(Text and element pointing records)
━━━━━━
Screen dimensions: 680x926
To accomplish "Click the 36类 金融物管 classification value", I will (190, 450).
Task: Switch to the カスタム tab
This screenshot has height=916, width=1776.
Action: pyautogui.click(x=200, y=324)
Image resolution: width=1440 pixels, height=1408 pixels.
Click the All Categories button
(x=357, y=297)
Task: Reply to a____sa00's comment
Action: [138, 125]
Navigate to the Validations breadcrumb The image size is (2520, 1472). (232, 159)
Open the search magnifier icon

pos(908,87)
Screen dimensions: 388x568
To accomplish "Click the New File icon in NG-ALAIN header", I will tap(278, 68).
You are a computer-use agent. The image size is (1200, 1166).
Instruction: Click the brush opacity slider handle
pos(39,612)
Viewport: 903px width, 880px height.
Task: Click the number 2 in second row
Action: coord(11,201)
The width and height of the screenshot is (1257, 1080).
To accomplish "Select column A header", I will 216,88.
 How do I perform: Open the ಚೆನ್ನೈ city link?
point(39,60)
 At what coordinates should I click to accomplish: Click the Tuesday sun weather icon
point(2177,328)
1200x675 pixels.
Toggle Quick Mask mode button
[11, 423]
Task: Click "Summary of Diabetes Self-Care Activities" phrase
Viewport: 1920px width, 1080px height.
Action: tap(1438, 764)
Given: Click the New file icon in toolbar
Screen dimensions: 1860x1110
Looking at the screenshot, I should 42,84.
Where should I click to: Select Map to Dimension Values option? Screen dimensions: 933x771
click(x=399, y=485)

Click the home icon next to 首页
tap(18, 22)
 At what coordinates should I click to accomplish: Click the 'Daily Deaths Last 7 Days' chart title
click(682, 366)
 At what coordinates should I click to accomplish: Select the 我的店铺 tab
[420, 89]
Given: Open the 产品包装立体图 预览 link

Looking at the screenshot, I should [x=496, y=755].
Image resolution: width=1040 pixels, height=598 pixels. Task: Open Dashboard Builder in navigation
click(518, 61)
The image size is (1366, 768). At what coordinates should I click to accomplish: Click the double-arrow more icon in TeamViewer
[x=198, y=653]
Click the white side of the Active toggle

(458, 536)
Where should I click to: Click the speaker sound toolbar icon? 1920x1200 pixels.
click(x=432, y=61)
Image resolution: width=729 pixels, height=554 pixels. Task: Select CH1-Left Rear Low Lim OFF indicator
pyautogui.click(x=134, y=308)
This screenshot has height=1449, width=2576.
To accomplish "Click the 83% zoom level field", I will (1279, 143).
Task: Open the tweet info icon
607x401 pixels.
━━━━━━
▶ [TASK TO CARRY OUT]
Can you resize everything in the listing from the line containing "The width and" down to the line containing "point(2177,328)"? Give those lines again with the requests included, multiplying only the coordinates in the answers by 0.2 and rounding to whole numbers, with halves rounded up.

▶ [IN RESPONSE]
The width and height of the screenshot is (1257, 1080).
To accomplish "Select column A header", I will 43,18.
 How do I perform: Open the ಚೆನ್ನೈ city link?
point(8,12)
 At what coordinates should I click to accomplish: Click the Tuesday sun weather icon
point(435,66)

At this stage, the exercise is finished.